Although I have found some great apps and sites to learn how to play guitar, I am missing the human element that makes music-making so much fun. I’m used to having lessons with teachers in-person or playing and singing in an ensemble.
This led me to ask what is it about making music with others that is different from learning alone? Do I learn better in-person? Is the social experience separate from the musical experience or do they work together? So I decided to investigate.
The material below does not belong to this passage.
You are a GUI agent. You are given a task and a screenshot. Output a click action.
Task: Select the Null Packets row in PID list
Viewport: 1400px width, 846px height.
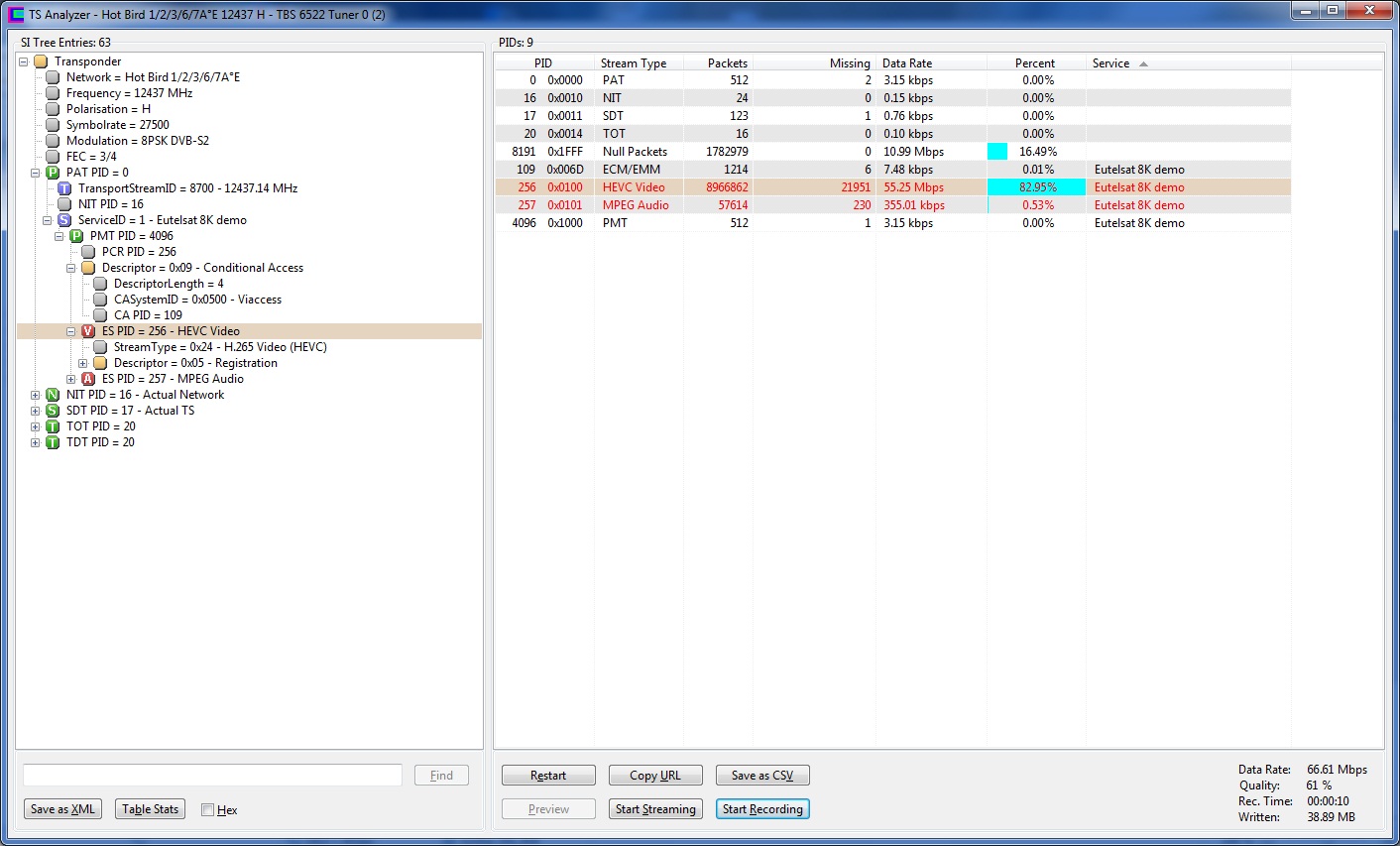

Thanks to a study by Walter J Freeman III, published by UC Berkeley and shared through Creative Commons, I’ve found some answers. Freeman concludes that even though knowledge is formed in individual brains, “rhythmic behavioral activities that are induced by drum beats and music can lead to altered states of consciousness, through which mutual trust among members of societies is engendered.” He further states that “music together with dance have co-evolved biologically and culturally to serve as a technology of social bonding.” The entire article is fascinating, and you should definitely check it out for yourself. When people make music together, it fosters trust and bonding in ways that language cannot. The social and human experience are critical to the music-making experience.
My goal for the upcoming week is to play “Brown Eyed Girl” with a friend who already knows how to play guitar. I’m hoping that this will motivate me to continue practicing and to bring the fun back to learning and playing music. When I look back to my very first post about this project, my goal was to learn how to play some campfire songs to share with my family and friends. I didn’t simply want to learn a song; I wanted to use music to connect with people.
No matter how great technology becomes, there is no substitution for the human experience.